Elle n’en eut pas besoin. Jusqu’au dernier serviteur, tout le monde la connaissait à l’hôtel près du Luxembourg. Le portail s’ouvrit largement devant sa voiture et quand Bastille, du haut de son siège, eut annoncé que Mme de Châtillon désirait vivement s’entretenir – sur l’heure ! – avec Monsieur le Prince, elle ne vit que portes ouvertes et dos courbés. Certains de leurs propriétaires affichaient même un sourire si béat que, eût-elle gardé le moindre doute, il se fût envolé aussitôt. Le dernier visage qu’elle aperçut dans le cabinet-librairie du Prince fut celui de Lenet, cet inamovible conseiller très écouté dont elle savait qu’il n’était pas de ses amis, même s’il s’était donné quelque peine pour qu’elle crût le contraire.

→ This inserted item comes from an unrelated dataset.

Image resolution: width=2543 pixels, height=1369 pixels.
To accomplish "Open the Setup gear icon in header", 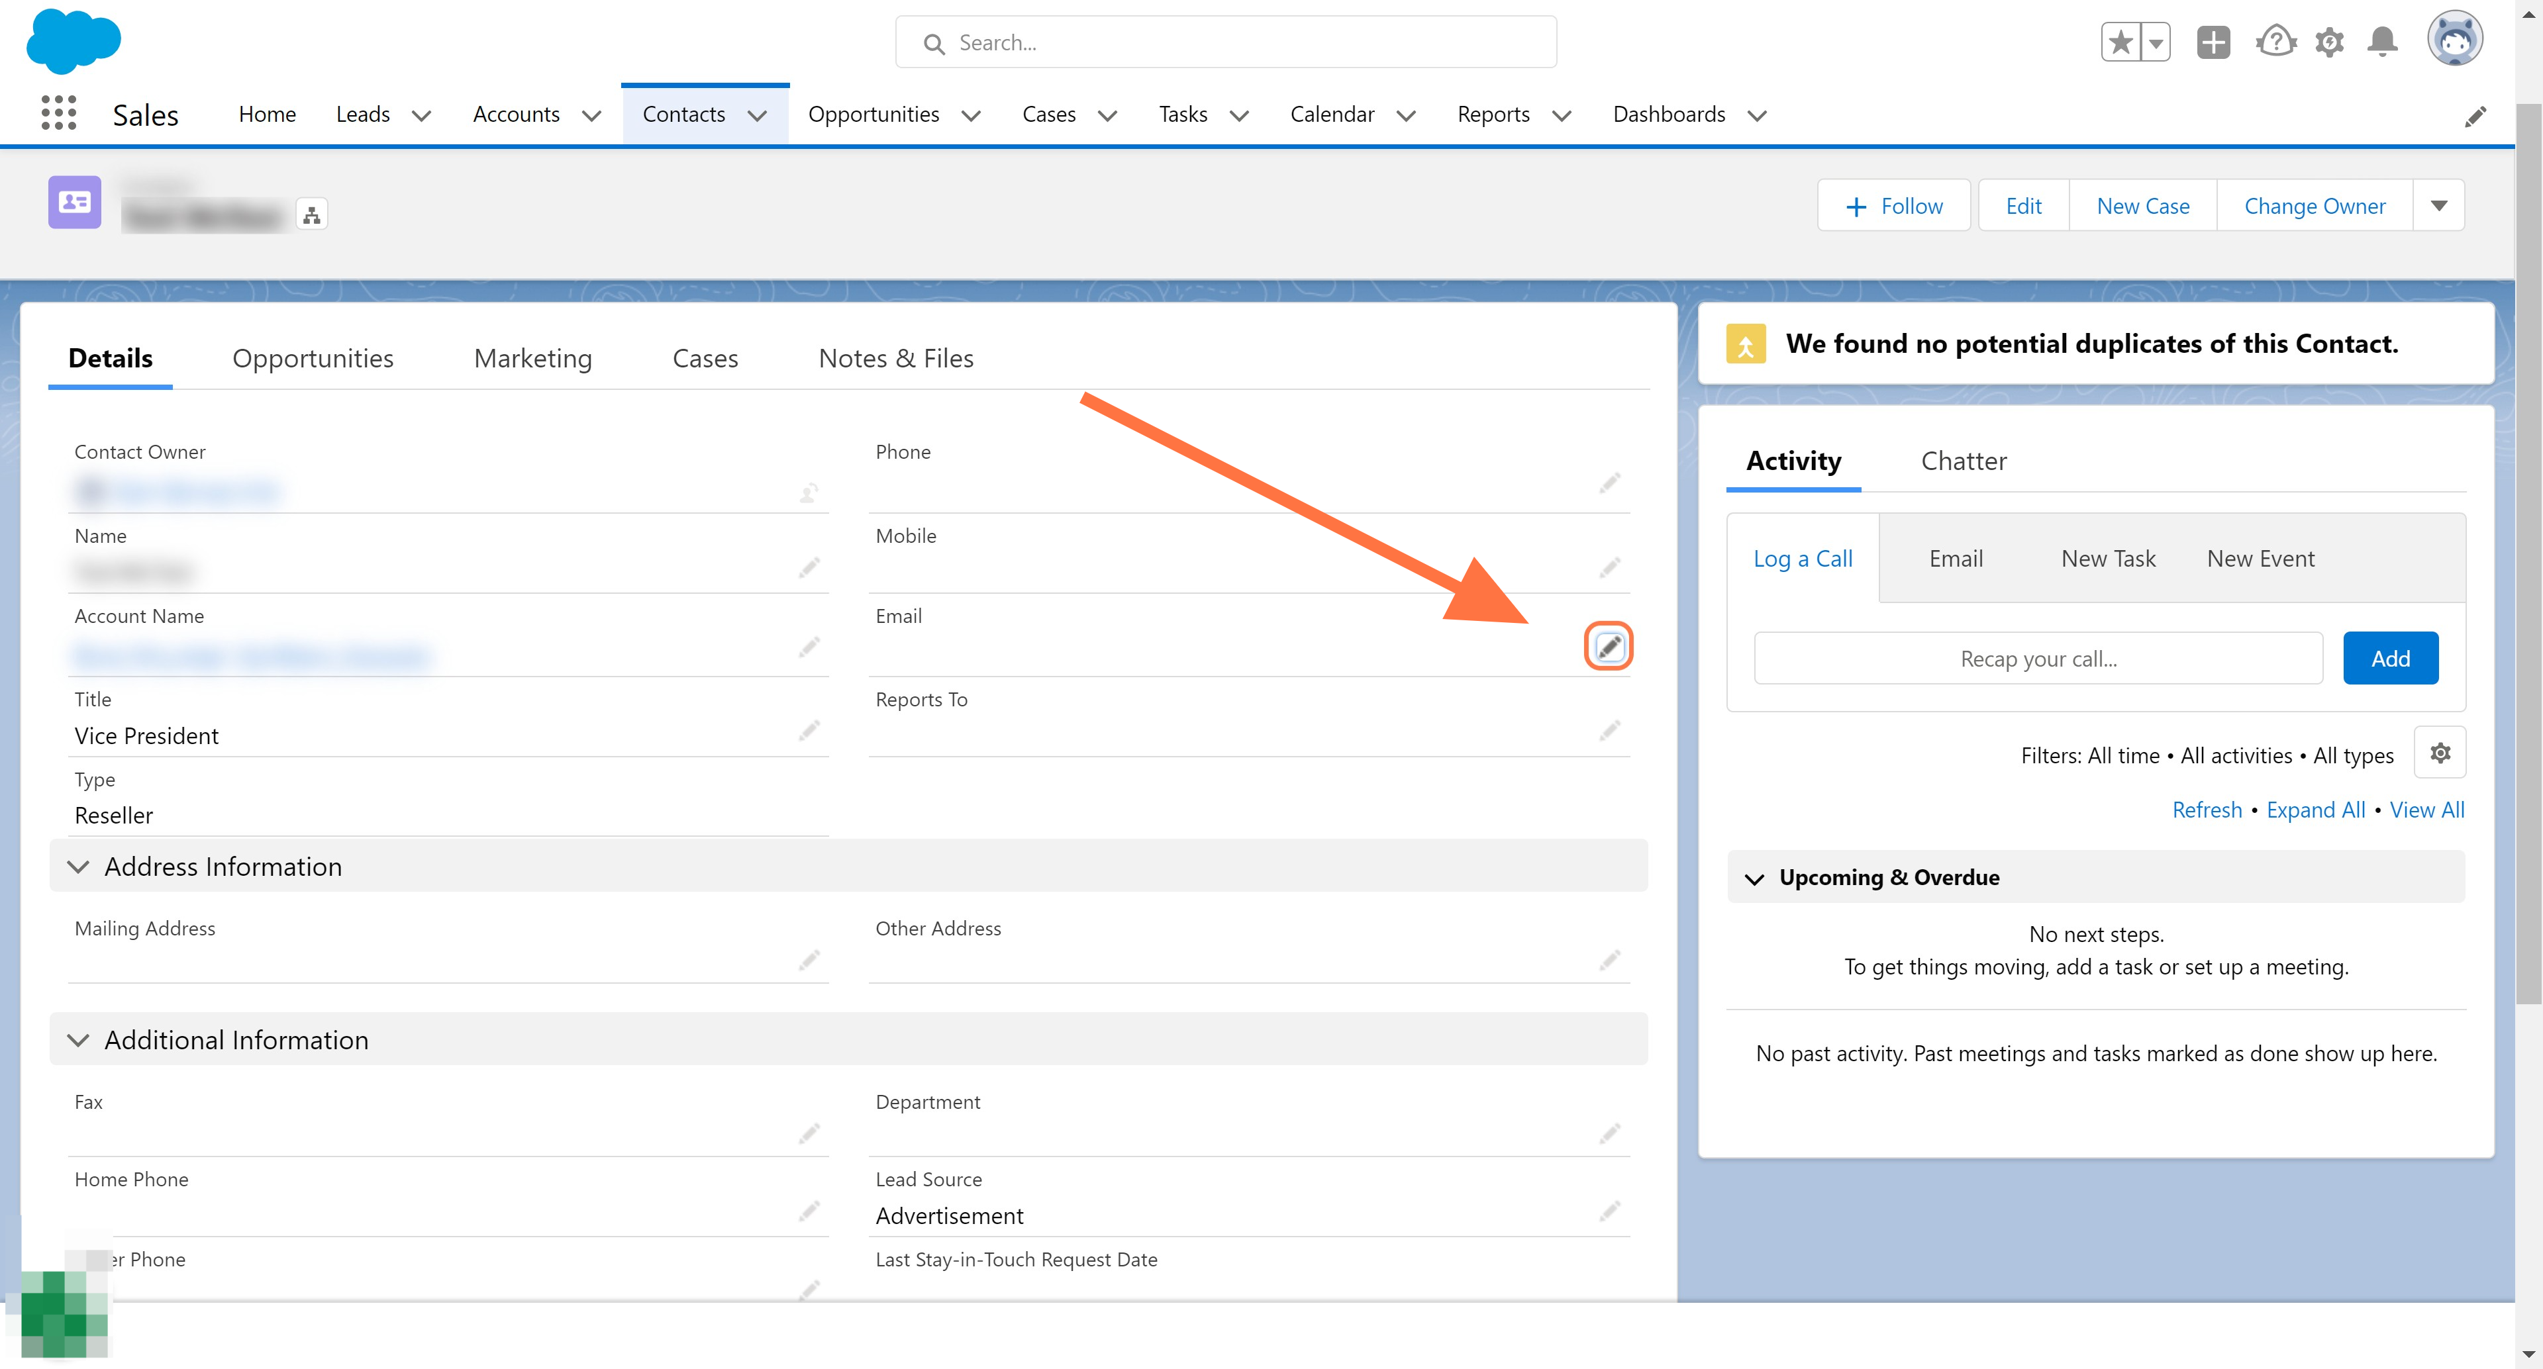I will [x=2330, y=42].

Elle n’oublierait jamais son comportement, après le décès de la princesse Charlotte, pour la priver des magnifiques perles reçues en héritage ! Et d’ailleurs fit comme si elle ne le voyait pas !

Son regard braqué droit dans celui de Condé, elle déclara avec insolence :

— J’ai à vous parler, mon cousin ! Et seule à seul !

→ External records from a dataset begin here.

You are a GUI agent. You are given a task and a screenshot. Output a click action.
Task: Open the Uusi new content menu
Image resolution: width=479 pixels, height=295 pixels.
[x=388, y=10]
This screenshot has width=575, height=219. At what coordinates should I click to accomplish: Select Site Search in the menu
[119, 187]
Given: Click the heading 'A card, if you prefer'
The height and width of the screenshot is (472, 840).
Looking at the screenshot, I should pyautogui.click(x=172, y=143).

D’abord enflammés sous le coup de la colère, les yeux fauves s’apaisèrent jusqu’à une lueur amusée mais le visage demeura sévère :

— Laissez-nous, Lenet, puisque Mme la duchesse l’exige !

Le ton employé ne laissait pas place à la discussion. Le Bourguignon s’inclina et sortit non sans avoir adressé à la visiteuse un salut qu’elle ne lui rendit que d’un signe de tête. Ensuite le silence régna jusqu’à ce que Condé le brise :

— On dirait que vous vous croyez tout permis, madame la duchesse ? Vous ne manquez pas d’audace…

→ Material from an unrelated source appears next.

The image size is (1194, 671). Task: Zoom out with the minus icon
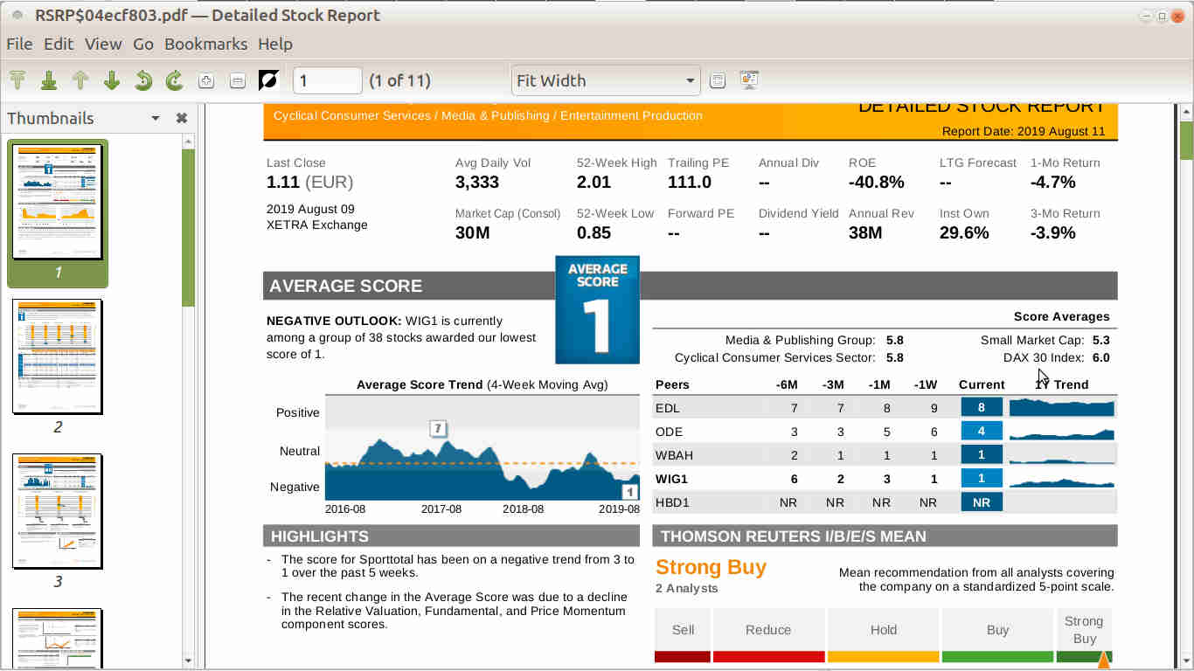237,80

— Cela vous sied de parler d’audace après que vous vous soyiez comporté chez moi comme un soudard pris de boisson à la tête d’une bande de reîtres !

— J’étais blessé, mes hommes épuisés ! Il nous fallait nous refaire…

— A mes dépens ? Quand, à la suite d’une bataille on en est arrivé à l’état que vous évoquez, on ne commence pas par briser les meubles et détruire tout ce qui vous tombe sous la main ! Mais je ne suis pas venue me répandre en lamentations ; je suis venue pour me faire payer…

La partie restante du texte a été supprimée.